**DOCUMENTO:**
━━━

Cleide Klock, correspondente da RFI em Los Angeles
Durante dois meses o grupo esteve em Detroit, nos Estados Unidos, para rodar essa história que fala sobre imigração e ser estrangeiro. São latinos unidos no sonho norte-americano, no cotidiano e nos conflitos, vendo seus países e compartilhando suas culturas de longe.
"Eu achei um local que tinha uma metáfora muito grande sobre as crises que a gente está vivendo, sobre recomeço também, com uma cidade de muitos recomeços. Ser imigrante de alguma forma é recomeçar. O filme começa com um dilema ético, são dois imigrantes em situações diferentes, um realmente em uma situação muito crítica e outro não. Depois de um jogo de Brasil e Argentina, que é uma coisa muito comum entre latinos que vão ver os jogos das eliminatórias juntos, eles saem e tem uma dessas blitz que às vezes tem na saída dos bares. Na fuga, acabam ficando de frente para um assassinato e ficam nesse dilema ético, porque viram um crime mas não podem ir para a polícia, mas também não podem ficar omissos. Para mim era muito importante que fosse um projeto transnacional", conta o cineasta.

━━━

**CONTEÚDO DOS DADOS:**
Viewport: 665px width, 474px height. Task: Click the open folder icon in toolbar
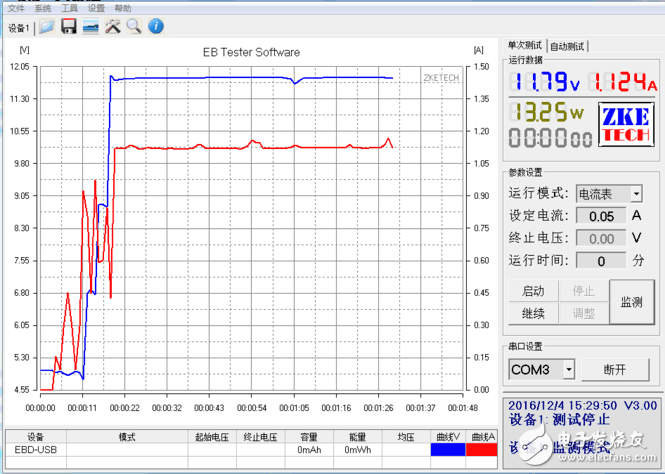(x=46, y=26)
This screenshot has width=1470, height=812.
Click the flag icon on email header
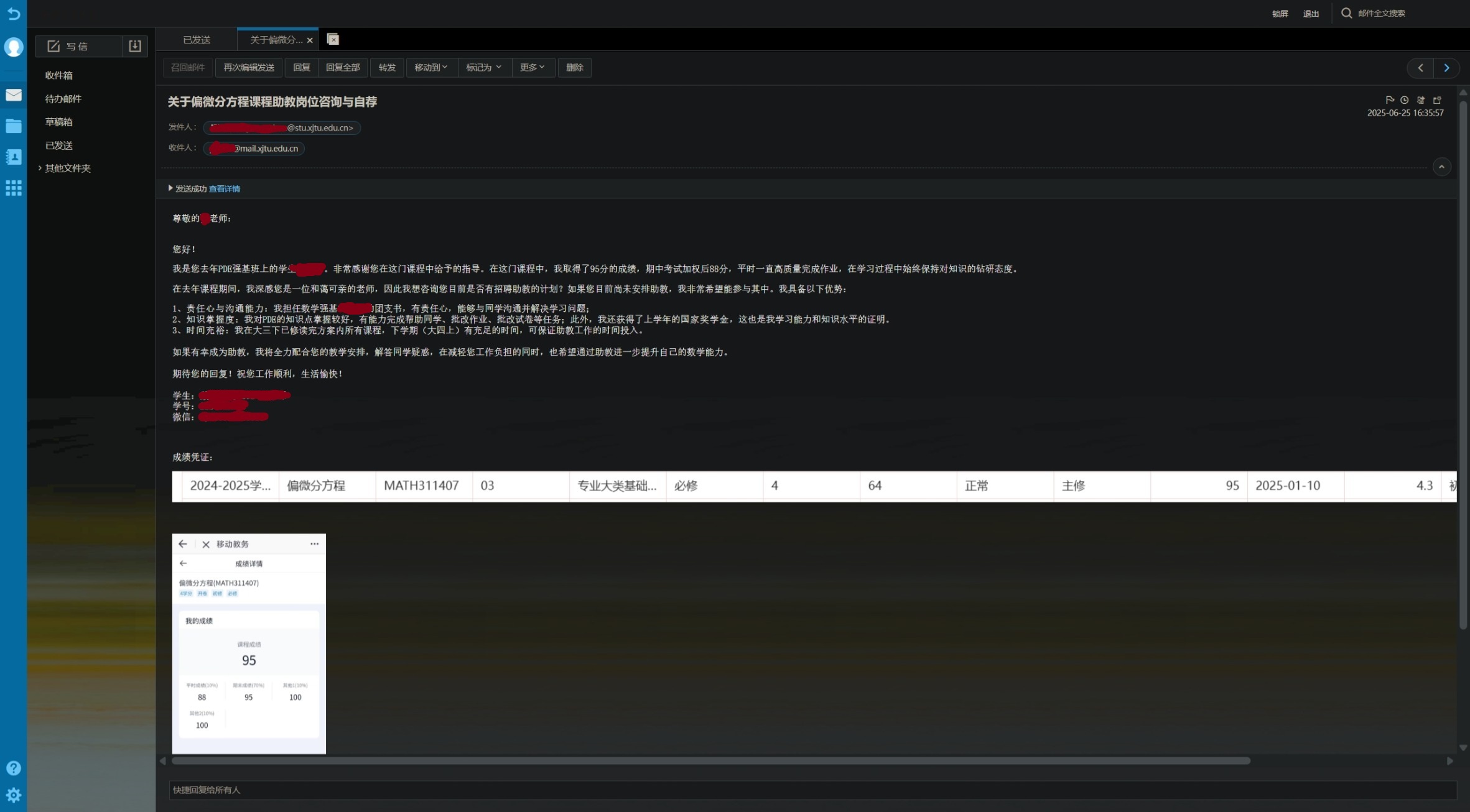click(x=1389, y=99)
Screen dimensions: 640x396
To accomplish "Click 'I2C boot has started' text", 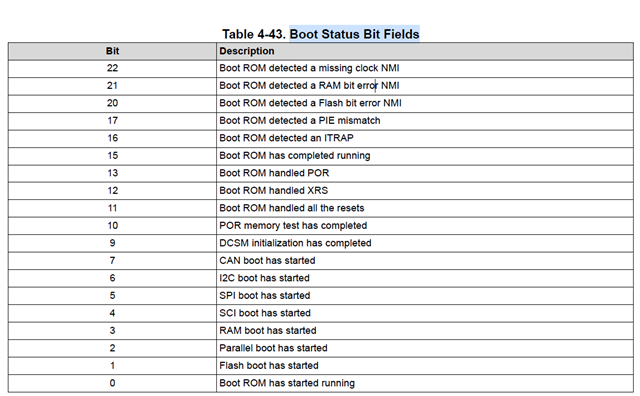I will click(264, 278).
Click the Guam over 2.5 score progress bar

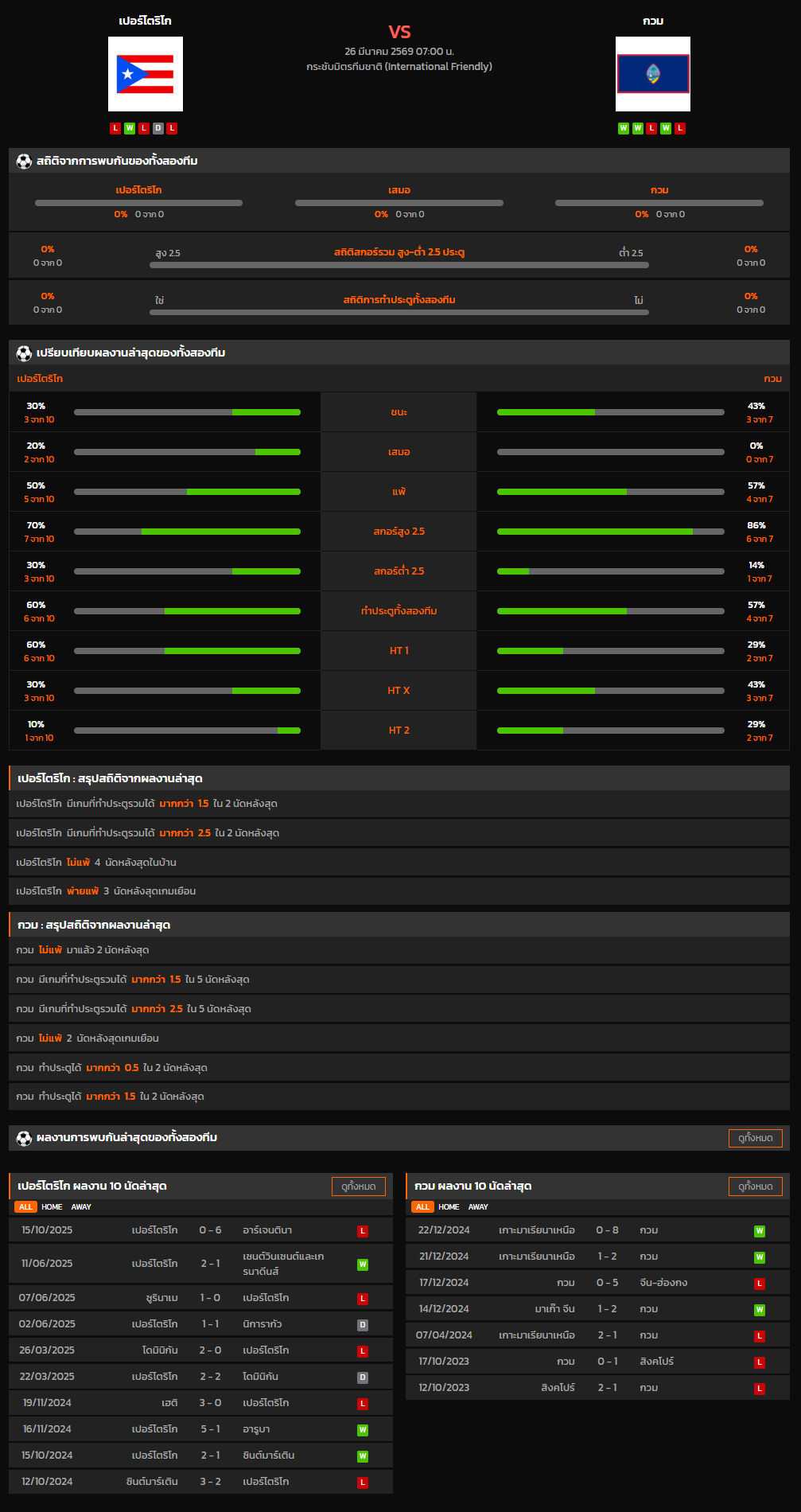(610, 532)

━━━

**TAREFAS:**
[1] Segundo o texto sobre o filme em Detroit, quanto tempo o grupo passou na cidade?
[2] Reproduza o trecho do texto sobre o filme em Detroit que começa em "Cleide Klock, correspondente" e segue até "culturas de longe.".
Não é preciso usar as linhas.

**RESPOSTAS ESPERADAS:**
[1] Dois meses.

[2]
Cleide Klock, correspondente da RFI em Los Angeles
Durante dois meses o grupo esteve em Detroit, nos Estados Unidos, para rodar essa história que fala sobre imigração e ser estrangeiro. São latinos unidos no sonho norte-americano, no cotidiano e nos conflitos, vendo seus países e compartilhando suas culturas de longe.